Fortes craintes face au "variant brésilien" du Covid-19, lancement contrarié pour le vaccin de Johnson & Johnson: le gouvernement fait face à de nouveaux contre-temps pour mettre en œuvre sa stratégie de "sortie de crise" qu'il prépare pour la mi-mai. Alors que le cap des 100.000 morts du virus est sur le point d'être franchi en France et près de deux semaines après la mise en place des "mesures de freinage" renforcées, Gabriel Attal a déclaré, à l'issue du Conseil des ministres, que malgré des "signaux encourageants", "la troisième vague n'est pas derrière nous". Emmanuel Macron réunira de nouveau une partie du gouvernement le 15 avril, pour examiner le processus de réouverture progressive et sous contrôle des terrasses de cafés et restaurants, ainsi que de certains lieux culturels pour la mi-mai.

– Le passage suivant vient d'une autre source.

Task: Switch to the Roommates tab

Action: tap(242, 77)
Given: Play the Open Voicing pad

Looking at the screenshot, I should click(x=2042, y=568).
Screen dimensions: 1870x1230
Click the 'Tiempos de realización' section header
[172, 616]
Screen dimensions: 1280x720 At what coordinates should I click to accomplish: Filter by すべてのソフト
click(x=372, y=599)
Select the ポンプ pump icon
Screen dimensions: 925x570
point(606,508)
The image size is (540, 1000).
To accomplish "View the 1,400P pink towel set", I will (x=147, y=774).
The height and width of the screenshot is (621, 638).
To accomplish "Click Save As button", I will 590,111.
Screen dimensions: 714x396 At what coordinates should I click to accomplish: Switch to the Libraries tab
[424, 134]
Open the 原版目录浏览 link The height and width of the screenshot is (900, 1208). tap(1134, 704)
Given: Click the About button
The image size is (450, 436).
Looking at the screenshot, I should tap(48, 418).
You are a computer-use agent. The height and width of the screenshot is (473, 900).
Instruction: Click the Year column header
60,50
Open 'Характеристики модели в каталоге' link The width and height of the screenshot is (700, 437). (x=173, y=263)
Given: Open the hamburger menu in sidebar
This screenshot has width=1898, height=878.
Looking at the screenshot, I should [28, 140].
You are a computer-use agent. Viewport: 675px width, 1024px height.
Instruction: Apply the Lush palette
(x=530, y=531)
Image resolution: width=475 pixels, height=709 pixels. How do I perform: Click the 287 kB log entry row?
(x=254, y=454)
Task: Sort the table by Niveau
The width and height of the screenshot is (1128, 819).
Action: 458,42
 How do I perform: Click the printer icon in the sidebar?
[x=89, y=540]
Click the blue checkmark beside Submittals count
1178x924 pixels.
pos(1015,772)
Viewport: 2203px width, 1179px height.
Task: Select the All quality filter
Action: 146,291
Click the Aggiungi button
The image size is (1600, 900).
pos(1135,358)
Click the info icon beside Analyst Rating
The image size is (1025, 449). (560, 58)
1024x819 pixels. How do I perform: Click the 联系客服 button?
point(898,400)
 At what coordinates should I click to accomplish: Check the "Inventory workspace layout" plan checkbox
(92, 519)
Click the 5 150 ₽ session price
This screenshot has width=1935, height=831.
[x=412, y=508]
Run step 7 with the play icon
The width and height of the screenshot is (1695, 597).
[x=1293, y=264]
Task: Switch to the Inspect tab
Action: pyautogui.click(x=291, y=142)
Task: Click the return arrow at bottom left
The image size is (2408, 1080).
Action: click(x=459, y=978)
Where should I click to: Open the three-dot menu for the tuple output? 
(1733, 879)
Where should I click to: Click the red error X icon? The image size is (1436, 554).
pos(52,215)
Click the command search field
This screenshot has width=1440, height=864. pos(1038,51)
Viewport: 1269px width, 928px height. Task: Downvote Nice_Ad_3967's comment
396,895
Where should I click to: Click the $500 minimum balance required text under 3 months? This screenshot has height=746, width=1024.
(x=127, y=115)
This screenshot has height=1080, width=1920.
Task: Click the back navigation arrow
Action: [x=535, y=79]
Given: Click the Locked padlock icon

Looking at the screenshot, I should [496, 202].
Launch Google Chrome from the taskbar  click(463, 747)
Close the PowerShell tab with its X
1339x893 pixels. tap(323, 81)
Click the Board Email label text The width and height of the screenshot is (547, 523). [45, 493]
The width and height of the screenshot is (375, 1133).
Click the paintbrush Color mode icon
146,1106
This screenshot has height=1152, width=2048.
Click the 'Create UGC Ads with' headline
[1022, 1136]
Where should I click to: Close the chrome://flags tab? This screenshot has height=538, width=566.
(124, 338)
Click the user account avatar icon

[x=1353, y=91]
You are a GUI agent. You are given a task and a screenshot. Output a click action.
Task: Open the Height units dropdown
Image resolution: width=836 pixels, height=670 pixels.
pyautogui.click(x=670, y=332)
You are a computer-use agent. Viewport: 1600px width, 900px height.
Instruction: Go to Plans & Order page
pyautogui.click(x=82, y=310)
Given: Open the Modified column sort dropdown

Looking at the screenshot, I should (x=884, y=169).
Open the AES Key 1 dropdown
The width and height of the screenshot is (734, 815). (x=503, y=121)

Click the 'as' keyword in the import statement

Mais cette échéance, promise par le chef de l'Etat, qui pourrait s'adresser aux Français d'ici la fin du mois selon une source gouvernementale, pourra-t-elle se concrétiser?. Dans l'urgence, le Premier ministre Jean Castex a annoncé le 13 avril la suspension des vols entre le Brésil et la France en raison des inquiétudes autour d'un variant, considéré comme plus dangereux, mais encore très minoritaire en France. Pour sortir de la troisième vague de l'épidémie, le gouvernement compte plus que jamais sur la campagne de vaccination. Malgré l'annonce de Johnson & Johnson de retarder le déploiement de son sérum unidose, le porte-parole du gouvernement a assuré que les 200.000 premières doses déjà arrivées en France seront "distribuées et administrées" comme prévu aux plus de 55 ans.


L'impact psychologique de la crise et du confinement sur les enfants et les adolescents doit être évoqué par Emmanuel Macron, au service de pédopsychiatrie du CHU de Reims. Selon les enquêtes de Santé publique France, près d'un tiers (31%) de la population souffre d’états anxieux ou dépressifs.